**THE REQUEST**: Update the listing below by replacing every "Locate" with "Find" and leaving all other text unchanged.

**Extracted data entries**:
⟨

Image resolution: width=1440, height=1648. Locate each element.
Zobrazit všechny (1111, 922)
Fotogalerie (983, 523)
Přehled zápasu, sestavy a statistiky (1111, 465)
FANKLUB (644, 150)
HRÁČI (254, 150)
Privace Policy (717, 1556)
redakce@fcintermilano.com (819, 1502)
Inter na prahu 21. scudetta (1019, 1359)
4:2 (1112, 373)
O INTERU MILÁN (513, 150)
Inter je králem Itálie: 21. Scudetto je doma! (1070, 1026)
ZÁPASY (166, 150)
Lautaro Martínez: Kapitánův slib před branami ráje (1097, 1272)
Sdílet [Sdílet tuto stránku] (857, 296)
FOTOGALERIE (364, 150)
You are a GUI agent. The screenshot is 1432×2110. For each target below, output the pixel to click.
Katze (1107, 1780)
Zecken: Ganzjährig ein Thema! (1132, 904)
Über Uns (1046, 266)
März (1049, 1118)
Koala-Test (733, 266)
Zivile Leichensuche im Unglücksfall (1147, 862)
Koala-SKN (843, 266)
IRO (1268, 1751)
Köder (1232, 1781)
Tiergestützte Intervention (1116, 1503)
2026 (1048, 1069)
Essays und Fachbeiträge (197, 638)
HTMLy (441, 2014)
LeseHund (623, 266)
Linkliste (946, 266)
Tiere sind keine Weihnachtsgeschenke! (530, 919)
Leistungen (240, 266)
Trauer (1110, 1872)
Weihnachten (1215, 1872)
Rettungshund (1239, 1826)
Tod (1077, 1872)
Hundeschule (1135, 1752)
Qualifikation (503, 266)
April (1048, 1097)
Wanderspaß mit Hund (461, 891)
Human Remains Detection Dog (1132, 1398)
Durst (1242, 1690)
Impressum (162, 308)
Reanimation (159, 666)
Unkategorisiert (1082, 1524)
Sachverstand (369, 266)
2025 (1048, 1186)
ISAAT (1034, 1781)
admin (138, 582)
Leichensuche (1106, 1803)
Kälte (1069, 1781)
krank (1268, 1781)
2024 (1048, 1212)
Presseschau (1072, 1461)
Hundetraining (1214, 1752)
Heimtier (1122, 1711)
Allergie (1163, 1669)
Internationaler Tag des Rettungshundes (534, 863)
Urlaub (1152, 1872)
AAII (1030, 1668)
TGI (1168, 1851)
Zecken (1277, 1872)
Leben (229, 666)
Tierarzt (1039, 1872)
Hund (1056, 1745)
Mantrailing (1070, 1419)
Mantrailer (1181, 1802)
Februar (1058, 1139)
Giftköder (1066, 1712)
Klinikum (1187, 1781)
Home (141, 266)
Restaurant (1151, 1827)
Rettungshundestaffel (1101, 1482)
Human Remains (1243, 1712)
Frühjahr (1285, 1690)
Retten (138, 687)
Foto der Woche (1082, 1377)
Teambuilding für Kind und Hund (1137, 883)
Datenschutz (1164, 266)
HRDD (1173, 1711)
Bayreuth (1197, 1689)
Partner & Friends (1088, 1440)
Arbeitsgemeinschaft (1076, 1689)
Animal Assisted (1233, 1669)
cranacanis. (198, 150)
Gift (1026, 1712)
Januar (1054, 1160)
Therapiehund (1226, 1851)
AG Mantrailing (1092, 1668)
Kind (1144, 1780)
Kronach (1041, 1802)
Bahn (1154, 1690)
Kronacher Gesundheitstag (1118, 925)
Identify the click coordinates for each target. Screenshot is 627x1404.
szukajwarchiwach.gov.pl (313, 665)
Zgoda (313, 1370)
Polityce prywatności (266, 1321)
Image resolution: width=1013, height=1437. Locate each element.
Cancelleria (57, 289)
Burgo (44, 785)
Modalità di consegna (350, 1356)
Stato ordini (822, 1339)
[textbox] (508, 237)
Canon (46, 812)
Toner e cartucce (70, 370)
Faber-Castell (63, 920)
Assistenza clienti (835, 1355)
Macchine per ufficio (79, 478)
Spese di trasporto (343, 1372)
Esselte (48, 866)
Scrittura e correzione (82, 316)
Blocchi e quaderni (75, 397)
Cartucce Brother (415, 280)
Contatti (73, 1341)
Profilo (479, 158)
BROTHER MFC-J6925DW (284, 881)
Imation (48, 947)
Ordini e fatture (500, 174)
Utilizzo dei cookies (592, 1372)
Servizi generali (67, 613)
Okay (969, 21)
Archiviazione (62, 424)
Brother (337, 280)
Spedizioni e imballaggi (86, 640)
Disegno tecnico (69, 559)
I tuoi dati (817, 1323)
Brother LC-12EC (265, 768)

⟩

**RESULT BELOW**:
Image resolution: width=1440, height=1648. Find each element.
Zobrazit všechny (1111, 922)
Fotogalerie (983, 523)
Přehled zápasu, sestavy a statistiky (1111, 465)
FANKLUB (644, 150)
HRÁČI (254, 150)
Privace Policy (717, 1556)
redakce@fcintermilano.com (819, 1502)
Inter na prahu 21. scudetta (1019, 1359)
4:2 (1112, 373)
O INTERU MILÁN (513, 150)
Inter je králem Itálie: 21. Scudetto je doma! (1070, 1026)
ZÁPASY (166, 150)
Lautaro Martínez: Kapitánův slib před branami ráje (1097, 1272)
Sdílet [Sdílet tuto stránku] (857, 296)
FOTOGALERIE (364, 150)
You are a GUI agent. The screenshot is 1432×2110. For each target below, output the pixel to click.
Katze (1107, 1780)
Zecken: Ganzjährig ein Thema! (1132, 904)
Über Uns (1046, 266)
März (1049, 1118)
Koala-Test (733, 266)
Zivile Leichensuche im Unglücksfall (1147, 862)
Koala-SKN (843, 266)
IRO (1268, 1751)
Köder (1232, 1781)
Tiergestützte Intervention (1116, 1503)
2026 (1048, 1069)
Essays und Fachbeiträge (197, 638)
HTMLy (441, 2014)
LeseHund (623, 266)
Linkliste (946, 266)
Tiere sind keine Weihnachtsgeschenke! (530, 919)
Leistungen (240, 266)
Trauer (1110, 1872)
Weihnachten (1215, 1872)
Rettungshund (1239, 1826)
Tod (1077, 1872)
Hundeschule (1135, 1752)
Qualifikation (503, 266)
April (1048, 1097)
Wanderspaß mit Hund (461, 891)
Human Remains Detection Dog (1132, 1398)
Durst (1242, 1690)
Impressum (162, 308)
Reanimation (159, 666)
Unkategorisiert (1082, 1524)
Sachverstand (369, 266)
2025 (1048, 1186)
ISAAT (1034, 1781)
admin (138, 582)
Leichensuche (1106, 1803)
Kälte (1069, 1781)
krank (1268, 1781)
2024 (1048, 1212)
Presseschau (1072, 1461)
Hundetraining (1214, 1752)
Heimtier (1122, 1711)
Allergie (1163, 1669)
Internationaler Tag des Rettungshundes (534, 863)
Urlaub (1152, 1872)
AAII (1030, 1668)
TGI (1168, 1851)
Zecken (1277, 1872)
Leben (229, 666)
Tierarzt (1039, 1872)
Hund (1056, 1745)
Mantrailing (1070, 1419)
Mantrailer (1181, 1802)
Februar (1058, 1139)
Giftköder (1066, 1712)
Klinikum (1187, 1781)
Home (141, 266)
Restaurant (1151, 1827)
Rettungshundestaffel (1101, 1482)
Human Remains (1243, 1712)
Frühjahr (1285, 1690)
Retten (138, 687)
Foto der Woche (1082, 1377)
Teambuilding für Kind und Hund (1137, 883)
Datenschutz (1164, 266)
HRDD (1173, 1711)
Bayreuth (1197, 1689)
Partner & Friends (1088, 1440)
Arbeitsgemeinschaft (1076, 1689)
Animal Assisted (1233, 1669)
cranacanis. (198, 150)
Gift (1026, 1712)
Januar (1054, 1160)
Therapiehund (1226, 1851)
AG Mantrailing (1092, 1668)
Kind (1144, 1780)
Kronach (1041, 1802)
Bahn (1154, 1690)
Kronacher Gesundheitstag (1118, 925)
Identify the click coordinates for each target. Screenshot is 627x1404.
szukajwarchiwach.gov.pl (313, 665)
Zgoda (313, 1370)
Polityce prywatności (266, 1321)
Image resolution: width=1013, height=1437. Find each element.
Cancelleria (57, 289)
Burgo (44, 785)
Modalità di consegna (350, 1356)
Stato ordini (822, 1339)
[textbox] (508, 237)
Canon (46, 812)
Toner e cartucce (70, 370)
Faber-Castell (63, 920)
Assistenza clienti (835, 1355)
Macchine per ufficio (79, 478)
Spese di trasporto (343, 1372)
Esselte (48, 866)
Scrittura e correzione (82, 316)
Blocchi e quaderni (75, 397)
Cartucce Brother (415, 280)
Contatti (73, 1341)
Profilo (479, 158)
BROTHER MFC-J6925DW (284, 881)
Imation (48, 947)
Ordini e fatture (500, 174)
Utilizzo dei cookies (592, 1372)
Servizi generali (67, 613)
Okay (969, 21)
Archiviazione (62, 424)
Brother (337, 280)
Spedizioni e imballaggi (86, 640)
Disegno tecnico (69, 559)
I tuoi dati (817, 1323)
Brother LC-12EC (265, 768)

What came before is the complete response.